Sir – 20 mph wastes fuel. The DfT says vehicles emit 30 per cent more CO2 and diesels emit 30 per cent more PM10 particulates at 20 than 30. 20 mph increases carbon monoxide and hydrocarbon emissions. Widespread 20 limits can increase climate change and harm public health.

And yet a medical professor, Sir John Grimley-Evans (Letters, March 11), claims it is “socially responsible” for motorists to obey Oxford’s city-wide 20 limit.

Oddly, his “evidence” is a BMJ report that declares “The benefit of … 20 mph zones in reducing road casualties … has not been conclusively established”.

James Styring (Letters, March 18) demands police enforce Oxford’s 20mph limit. Police resources are always finite but especially in a recession, so what other policing does James want cut to enforce 20 mph?

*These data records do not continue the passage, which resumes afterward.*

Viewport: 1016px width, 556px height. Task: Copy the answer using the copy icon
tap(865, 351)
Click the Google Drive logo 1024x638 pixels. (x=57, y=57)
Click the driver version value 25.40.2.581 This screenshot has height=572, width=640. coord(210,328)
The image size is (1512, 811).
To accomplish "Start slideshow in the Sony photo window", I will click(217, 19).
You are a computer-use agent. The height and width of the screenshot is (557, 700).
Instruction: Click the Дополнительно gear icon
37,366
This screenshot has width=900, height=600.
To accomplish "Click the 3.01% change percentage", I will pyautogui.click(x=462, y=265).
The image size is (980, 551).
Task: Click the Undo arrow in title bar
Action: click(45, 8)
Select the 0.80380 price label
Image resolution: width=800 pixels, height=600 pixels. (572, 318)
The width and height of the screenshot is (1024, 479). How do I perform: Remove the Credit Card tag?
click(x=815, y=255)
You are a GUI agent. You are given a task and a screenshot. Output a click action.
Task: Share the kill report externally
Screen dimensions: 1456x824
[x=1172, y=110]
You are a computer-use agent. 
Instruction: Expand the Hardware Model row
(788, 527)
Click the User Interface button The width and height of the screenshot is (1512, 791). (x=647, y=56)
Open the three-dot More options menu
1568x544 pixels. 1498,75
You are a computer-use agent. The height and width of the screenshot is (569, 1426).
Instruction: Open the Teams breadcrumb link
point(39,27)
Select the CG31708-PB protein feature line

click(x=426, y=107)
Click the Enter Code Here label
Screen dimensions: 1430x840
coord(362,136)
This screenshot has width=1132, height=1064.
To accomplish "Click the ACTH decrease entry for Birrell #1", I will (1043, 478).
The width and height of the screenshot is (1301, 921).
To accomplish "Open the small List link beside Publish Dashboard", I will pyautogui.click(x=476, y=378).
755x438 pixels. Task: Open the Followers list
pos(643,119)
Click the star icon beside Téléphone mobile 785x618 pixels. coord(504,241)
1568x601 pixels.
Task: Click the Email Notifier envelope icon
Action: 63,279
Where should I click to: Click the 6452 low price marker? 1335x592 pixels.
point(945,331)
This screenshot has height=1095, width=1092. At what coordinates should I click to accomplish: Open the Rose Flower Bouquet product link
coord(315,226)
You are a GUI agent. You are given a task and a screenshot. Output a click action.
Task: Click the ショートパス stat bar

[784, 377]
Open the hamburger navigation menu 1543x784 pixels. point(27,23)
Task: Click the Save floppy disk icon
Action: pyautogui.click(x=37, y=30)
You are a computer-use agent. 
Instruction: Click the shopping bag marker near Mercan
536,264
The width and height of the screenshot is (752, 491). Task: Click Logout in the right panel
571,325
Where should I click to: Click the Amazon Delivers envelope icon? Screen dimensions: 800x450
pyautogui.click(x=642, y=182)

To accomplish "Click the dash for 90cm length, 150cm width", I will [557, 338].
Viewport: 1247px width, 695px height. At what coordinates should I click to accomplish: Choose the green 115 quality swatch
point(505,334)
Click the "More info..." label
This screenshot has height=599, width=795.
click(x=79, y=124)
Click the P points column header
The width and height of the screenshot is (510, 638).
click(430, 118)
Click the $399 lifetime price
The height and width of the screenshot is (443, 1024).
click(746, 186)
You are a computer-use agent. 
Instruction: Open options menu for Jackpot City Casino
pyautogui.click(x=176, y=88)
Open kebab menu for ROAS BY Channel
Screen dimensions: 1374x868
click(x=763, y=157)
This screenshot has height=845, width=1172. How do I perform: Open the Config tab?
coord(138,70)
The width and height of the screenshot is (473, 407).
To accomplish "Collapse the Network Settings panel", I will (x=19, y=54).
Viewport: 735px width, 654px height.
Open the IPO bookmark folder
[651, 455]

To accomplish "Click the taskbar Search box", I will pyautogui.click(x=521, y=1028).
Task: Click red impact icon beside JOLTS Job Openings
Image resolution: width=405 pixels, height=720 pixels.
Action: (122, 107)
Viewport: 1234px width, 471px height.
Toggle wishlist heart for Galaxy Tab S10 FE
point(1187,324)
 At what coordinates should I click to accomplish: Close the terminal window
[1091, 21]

James asks “Must drivers only comply with laws they believe are fair…? No one would apply this weird logic to any other law”. Yes we do: “policing by consent” is how a mere 4,165 Thames Valley Police officers protect over two million residents.

James uses generalised national figures to imply that just because a limit is reduced from 30 to 20, traffic will adopt the lower speed. Actually both the DfT and BMJ say it is intrusive traffic calming, not 20mph limits, that reduces traffic speeds. Because pedestrian survival rates are much higher when hit by a vehicle at 20mph rather than 30mph, James claims city-wide 20mph limits can reduce casualty rates and severity. However, most Oxford residential roads had no casualties to reduce. Oxford already had fewer serious casualties than any rural Oxfordshire district. The 20mph limit wasted £300,000 in Oxford that should have gone to rural casualty reduction.

Indiscriminate 20mph limits harm the environment and without traffic calming they have scant effect on casualties. But they help illiberal, irrational pedal-bullies tell others what to do.